[[ INPUT, beginning ]]

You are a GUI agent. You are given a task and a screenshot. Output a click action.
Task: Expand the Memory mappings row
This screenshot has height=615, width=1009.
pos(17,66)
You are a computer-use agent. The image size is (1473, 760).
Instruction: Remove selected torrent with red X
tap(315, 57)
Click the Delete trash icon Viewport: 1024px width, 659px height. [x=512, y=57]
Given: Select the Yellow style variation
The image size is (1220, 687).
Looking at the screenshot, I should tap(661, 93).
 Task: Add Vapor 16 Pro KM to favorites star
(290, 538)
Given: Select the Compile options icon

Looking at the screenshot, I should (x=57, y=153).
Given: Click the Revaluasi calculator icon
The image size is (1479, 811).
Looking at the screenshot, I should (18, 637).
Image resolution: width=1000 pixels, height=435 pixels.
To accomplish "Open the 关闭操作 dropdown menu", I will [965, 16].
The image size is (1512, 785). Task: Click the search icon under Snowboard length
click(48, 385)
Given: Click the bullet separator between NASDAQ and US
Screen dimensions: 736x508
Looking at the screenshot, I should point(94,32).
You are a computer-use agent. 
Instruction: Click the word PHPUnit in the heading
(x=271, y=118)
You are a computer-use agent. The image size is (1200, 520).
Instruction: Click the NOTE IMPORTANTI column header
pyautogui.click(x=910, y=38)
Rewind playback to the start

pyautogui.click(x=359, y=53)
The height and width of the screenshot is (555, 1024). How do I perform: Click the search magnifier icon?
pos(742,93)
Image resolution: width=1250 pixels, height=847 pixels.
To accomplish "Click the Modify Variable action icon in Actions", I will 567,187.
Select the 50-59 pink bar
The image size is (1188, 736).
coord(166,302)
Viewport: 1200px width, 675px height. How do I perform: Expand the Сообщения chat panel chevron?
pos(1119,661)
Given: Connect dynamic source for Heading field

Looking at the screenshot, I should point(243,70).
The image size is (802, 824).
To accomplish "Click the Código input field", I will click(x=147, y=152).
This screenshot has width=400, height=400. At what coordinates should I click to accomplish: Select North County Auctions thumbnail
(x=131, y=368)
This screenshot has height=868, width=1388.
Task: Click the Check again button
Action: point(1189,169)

[[ INPUT, end ]]

**WHAT YOU SHOULD DO:**
Please show the lines in the entries above that hold the string "agent".

**RESPONSE TO THIS EXERCISE:**
You are a GUI agent. You are given a task and a screenshot. Output a click action.
You are a computer-use agent. The image size is (1473, 760).
You are a computer-use agent. 
You are a computer-use agent. The image size is (1200, 520).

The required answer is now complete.